This study compares over 70 recognition sites for
restriction endonucleases on mtDNAs from various control versus malignant cells, derived from Syrian hamster, chick embryo, viper and human cells, exhibiting a wide spectrum of cellular transformation and
tumor histories. Agents for transformation in vitro and in vivo include
Rous sarcoma viruses, simian virus 40, polyoma virus and adenovirus. The results show a striking intraspecific sequence homogeneity of different mtDNAs regardless of tissue origin and oncogenic history.
mtDNA from human biopsy specimens of
tumor versus pathologically normal areas yielded indistinguishable restriction cleavage patterns reflecting either the "wild-type' form (with seven
restriction endonucleases) or, in one individual, a variant pattern detected with HpaI. The precise position of the HpaI variant site was determined on the physical map of human
mtDNA. Additional cleavage sites in the previously reported restriction map of Syrian hamster
mtDNA are also presented. It is concluded that (1)

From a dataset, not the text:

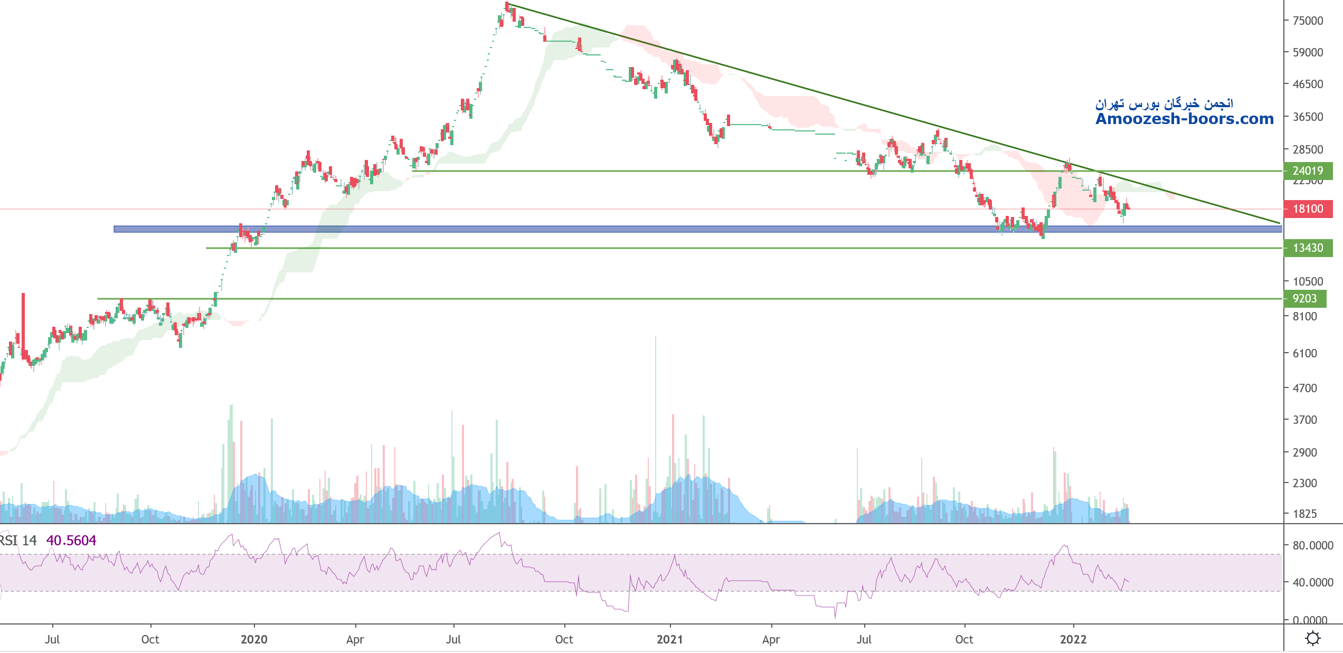This screenshot has width=1343, height=653.
Task: Click the 10500 price scale tick
Action: [x=1308, y=282]
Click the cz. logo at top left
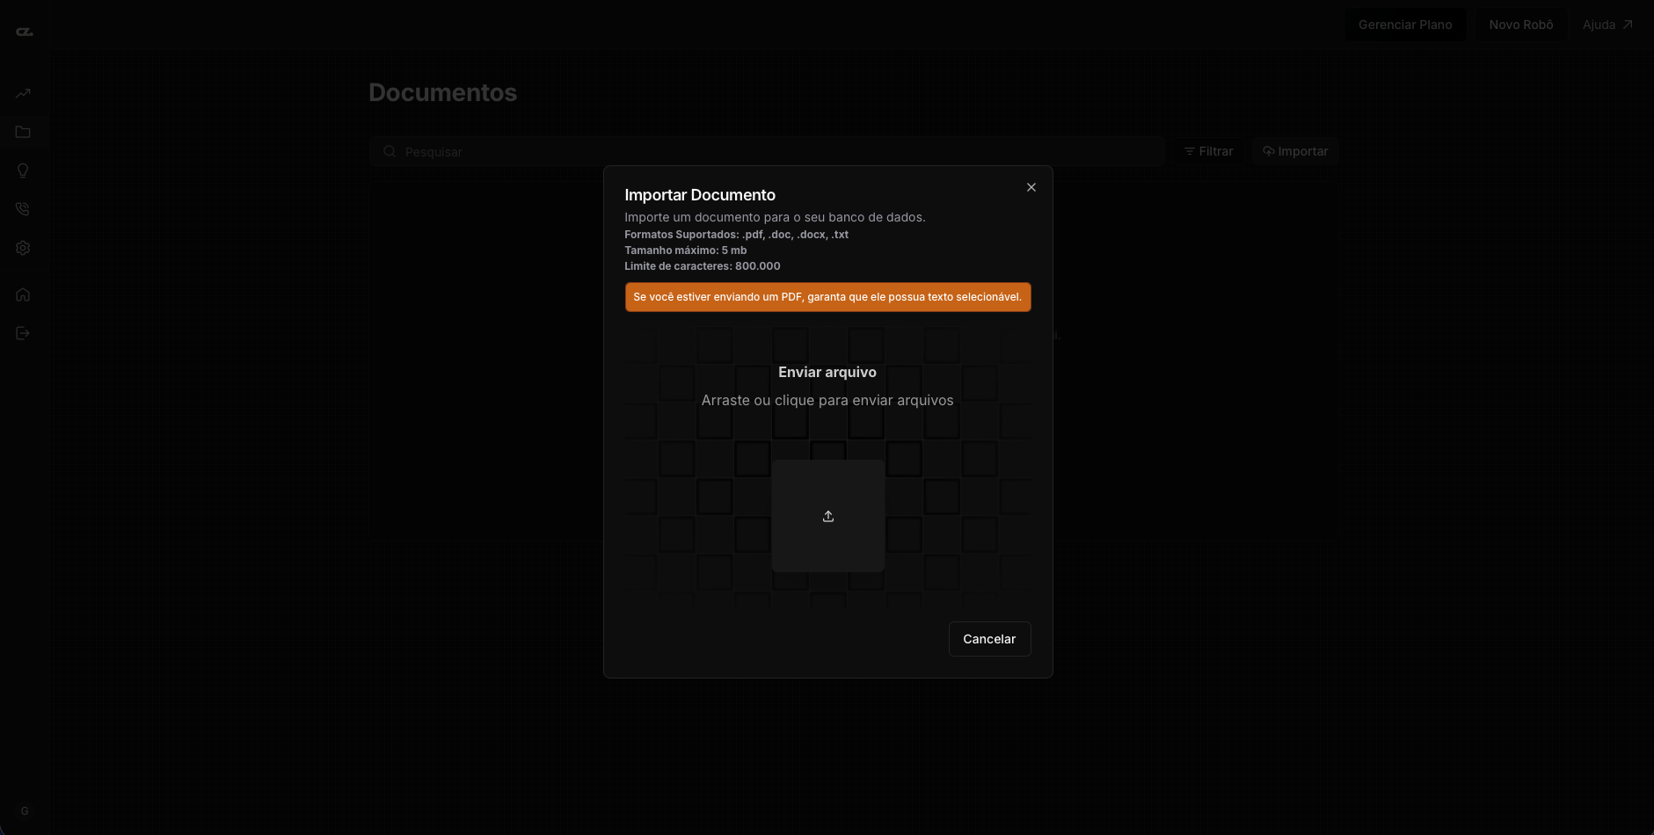Viewport: 1654px width, 835px height. (x=25, y=31)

mtDNA sequence in higher animal cells are highly conserved in malignant transformation; (2) no evidence for integration of viral sequences in
mtDNA is apparent; (3) variant patterns in
mtDNA are likely to be intraspecific polymorphisms that pre-exist neoplastic transformation. The possibility is discussed that altered regulatory interaction with the mitochondrial genome, rather than evident changes in
mtDNA primary structure, determine anomalous mitochondrial functions in malignant transformation.